役者同士の息の合ったセリフの言い合いは、演技とは思えないほどの迫力、そしてスピード感とともに次々とセリフが溢れ出し、とんでもないカオスを画面越しから感じることができる。誰か一人がセリフを間違えようものなら、全てが崩れてしまうような会話劇を自然にこなす役者たちの演技力とその努力もすさまじい。
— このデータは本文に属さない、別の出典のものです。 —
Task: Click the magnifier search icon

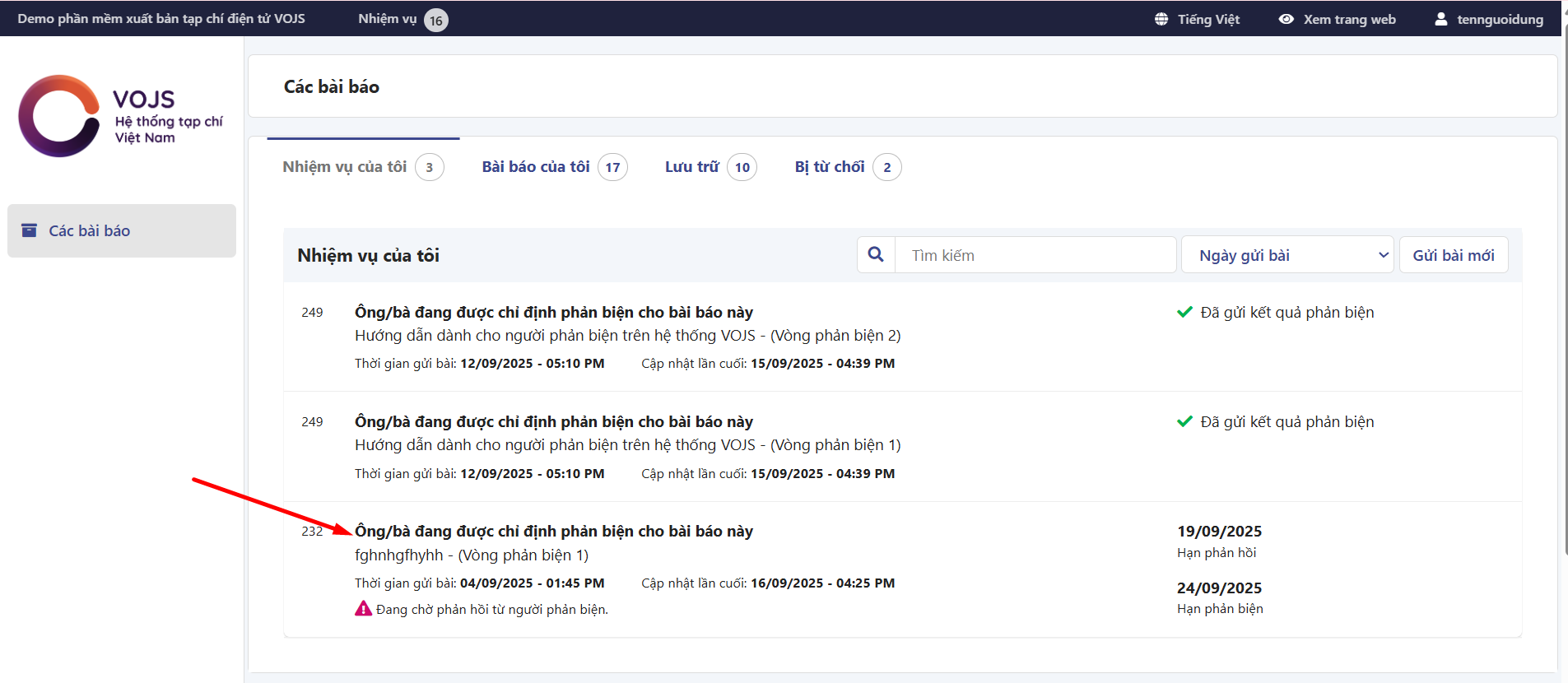Action: [876, 255]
特にシーズン1の第7話「レビュー」では、全21分のうちの17分ほどをワンカットで撮影し、まるで数珠つなぎのように起こるハプニングによって、大混乱に陥る厨房内での臨場感溢れる会話劇が見どころ。パニック状態の中、怒り狂いながら大声でスタッフに指示を出し続けるカーミーに対し、絶望と嫌気が同時に襲いかかるシドニーの迫真の演技も必見だ。